11-Hydroxyeicosatetraenoics induces cellular hypertrophy in an enantioselective manner

R/S enantiomers of 11-hydroxyeicosatertraenoic acid (11-HETE) are formed from arachidonic acid by enzymatic and non-enzymatic pathways. 11-HETE is predominately formed by the cytochrome P450 1B1 (CYP1B1). The role of CYP1B1 in the development of cardiovascular diseases is well established. Objectives: This study aimed to assess the cellular hypertrophic effect of 11-HETE enantiomers in human RL-14 cardiomyocyte cell line and to examine their association with CYP1B1 levels.

Our study provides the first evidence that 11-HETE can induce cellular hypertrophy in RL-14 cells via the increase in CYP1B1 mRNA, protein, and activity levels.

Human fetal ventricular cardiomyocyte, RL-14 cells, were treated with 20 µM (R) or (S) 11-HETE for 24 h. Thereafter, cellular hypertrophic markers and cell size were then determined using real-time polymerase chain reaction (RT-PCR) and phase-contrast imaging, respectively. The mRNA and protein levels of selected CYPs were determined using RT-PCR and Western blot, respectively. In addition, we examined the effect of (R) and (S) 11-HETE on CYP1B1 catalytic activity using human recombinant CYP1B1 and human liver microsomes.

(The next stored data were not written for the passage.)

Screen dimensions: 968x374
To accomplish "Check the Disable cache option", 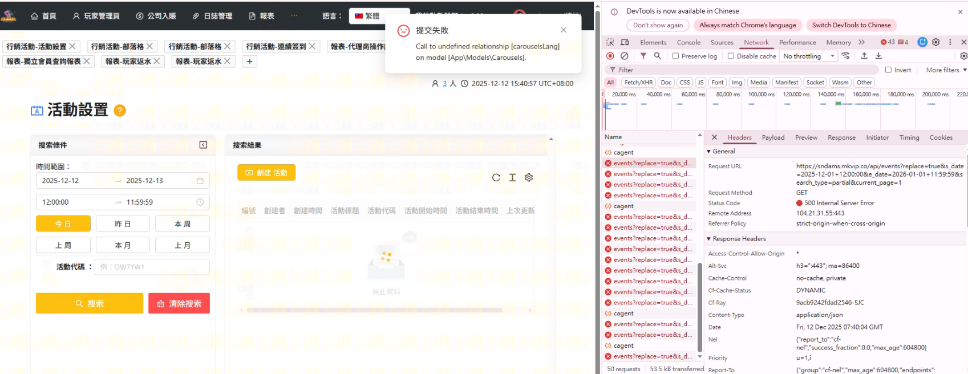I will coord(731,56).
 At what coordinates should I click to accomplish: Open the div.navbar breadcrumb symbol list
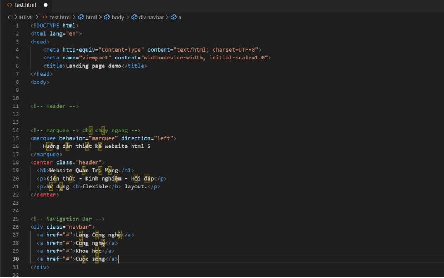point(150,17)
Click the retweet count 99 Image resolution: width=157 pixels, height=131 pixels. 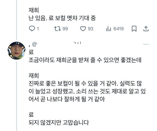coord(65,29)
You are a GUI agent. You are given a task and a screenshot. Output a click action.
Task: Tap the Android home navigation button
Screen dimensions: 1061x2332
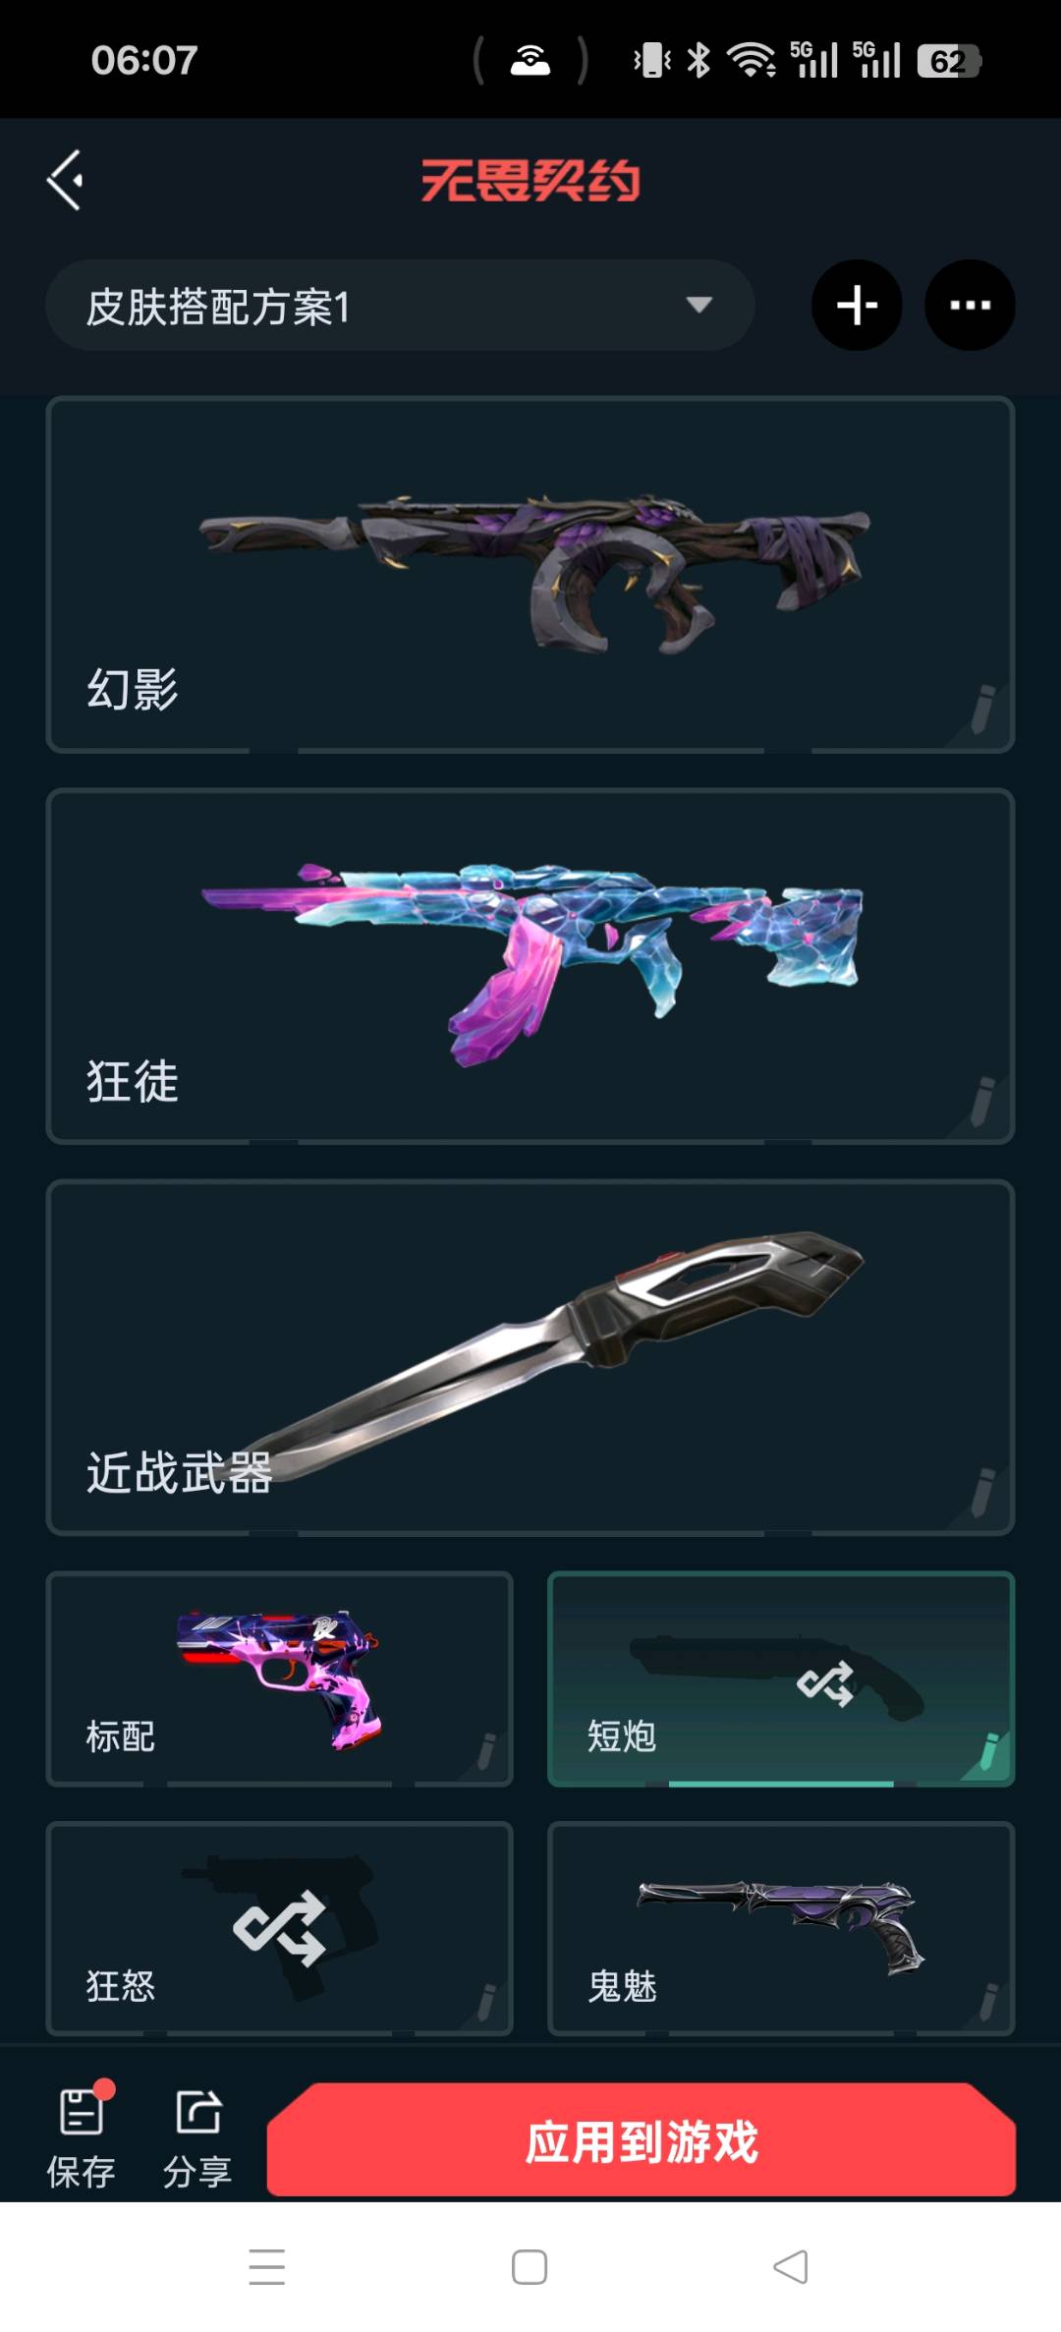point(530,2268)
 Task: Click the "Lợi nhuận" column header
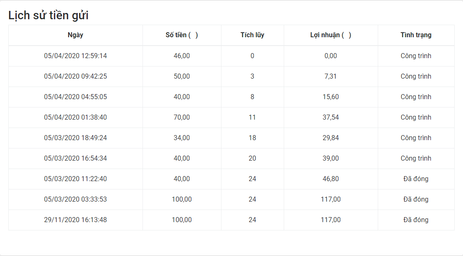[x=331, y=35]
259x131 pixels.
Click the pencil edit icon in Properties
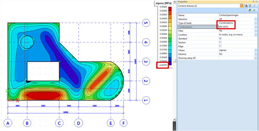click(254, 6)
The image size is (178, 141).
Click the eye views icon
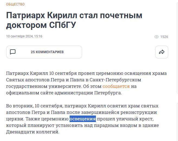click(156, 37)
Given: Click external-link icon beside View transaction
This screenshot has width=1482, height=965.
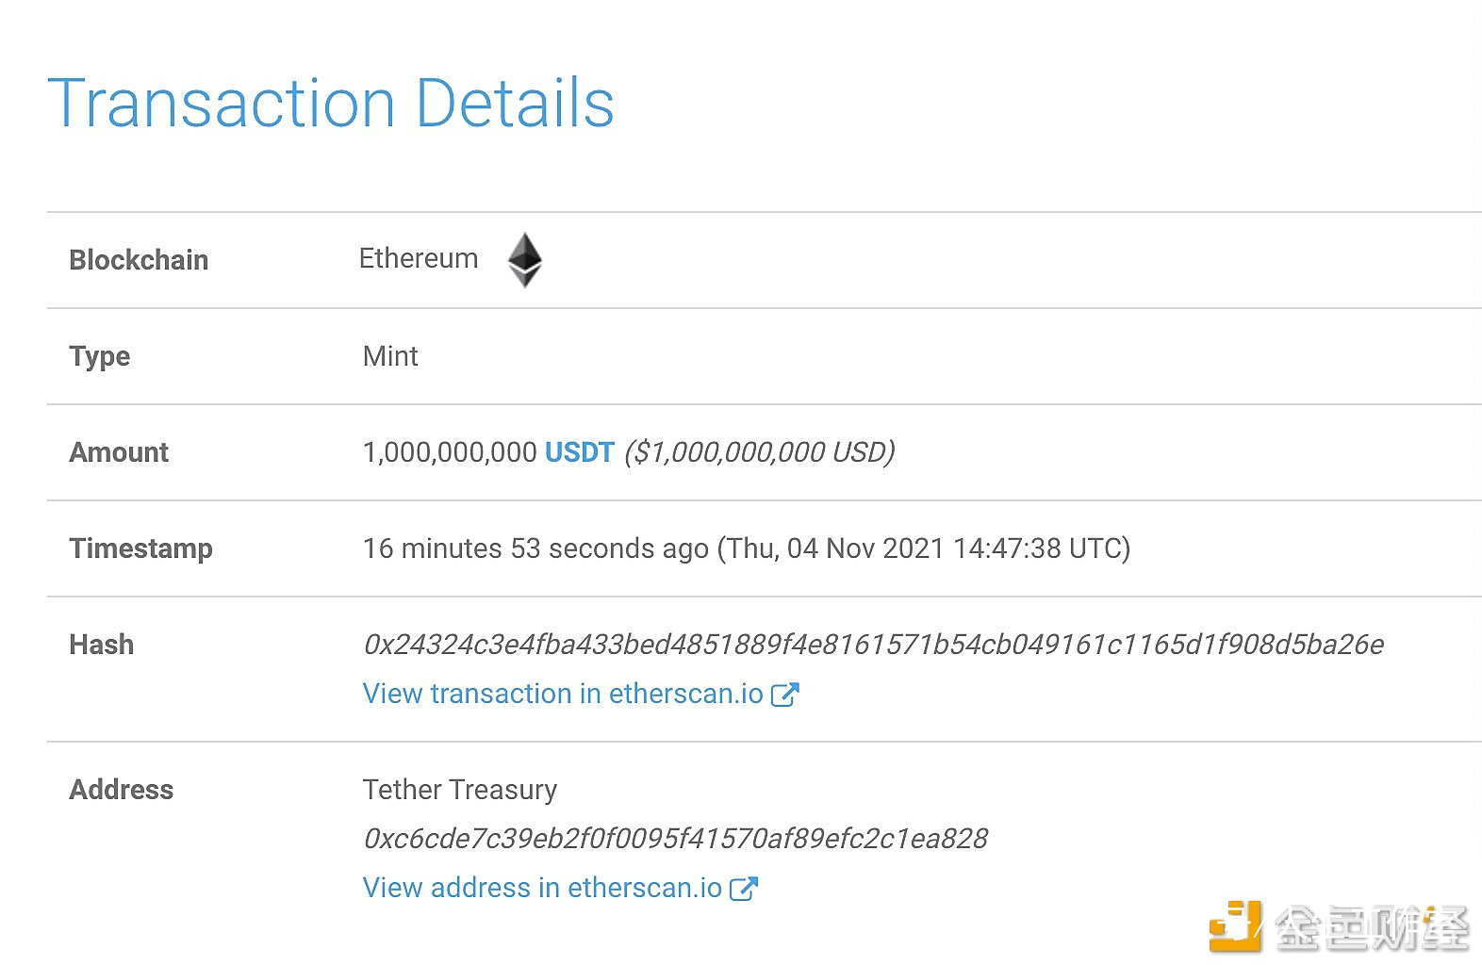Looking at the screenshot, I should click(784, 695).
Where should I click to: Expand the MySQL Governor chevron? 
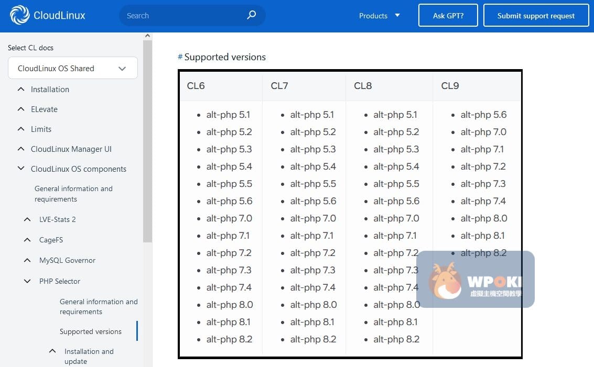coord(28,260)
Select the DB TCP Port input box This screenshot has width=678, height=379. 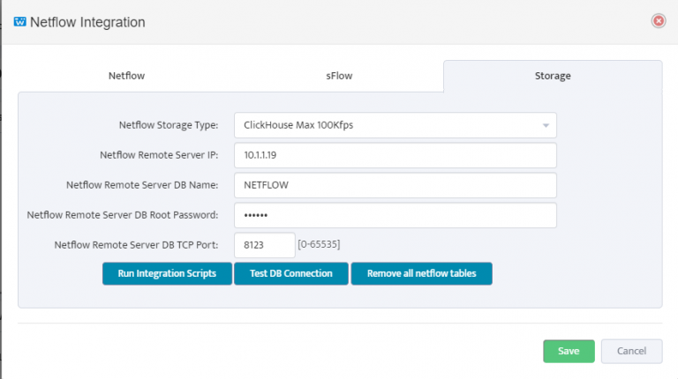click(264, 245)
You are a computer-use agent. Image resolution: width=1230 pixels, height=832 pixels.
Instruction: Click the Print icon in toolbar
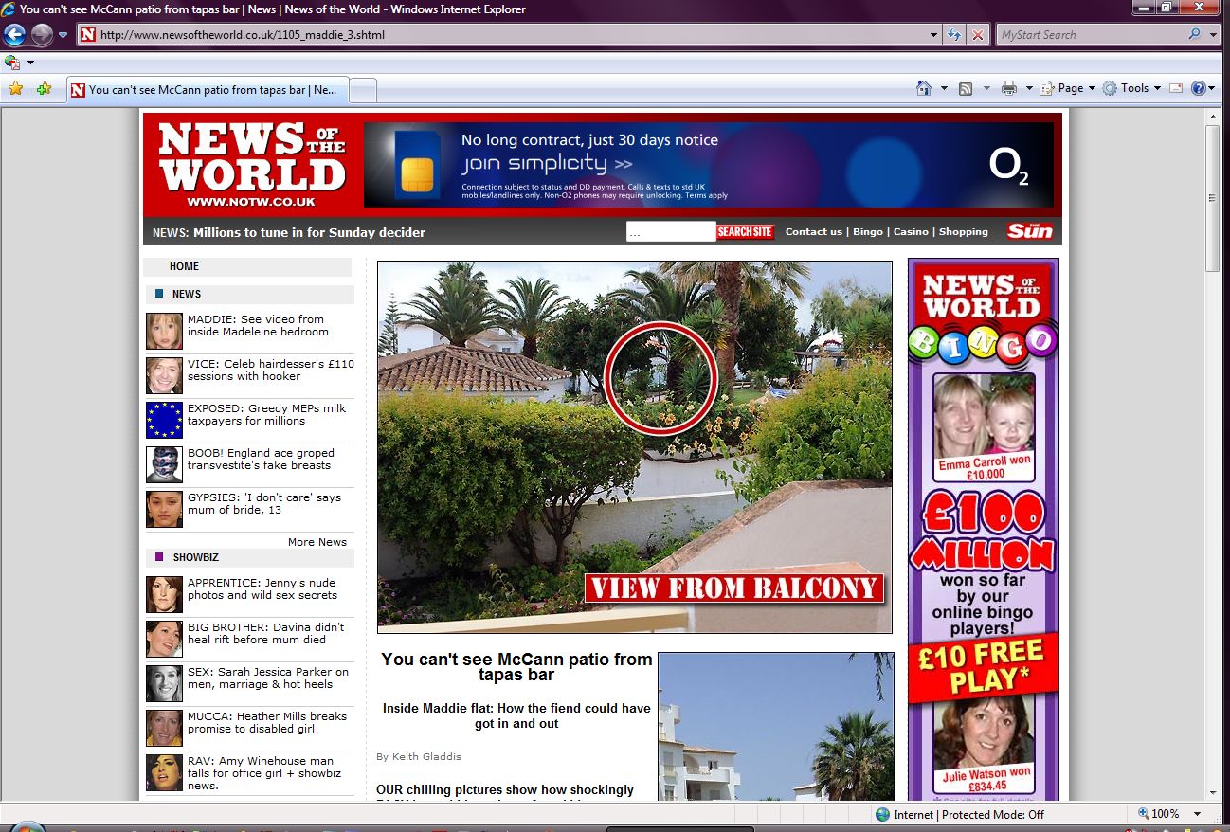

Both (R) and (S) 11-HETE induced cellular hypertrophic markers and cell surface area in RL-14 cells. Both enantiomers significantly upregulated CYP1B1, CYP1A1, CYP4F2, and CYP4A11 at the mRNA and protein levels, however, the effect of the S-enantiomer was more pronounced. Furthermore, 11(S)-HETE increased the mRNA and protein levels of CYP2J and CYP4F2, whereas 11(R)-HETE increased only CYP4F2. Only 11(S)-HETE significantly increased the catalytic activity of CYP1B1 in recombinant human CYP1B1, suggesting allosteric activation in an enantioselective manner.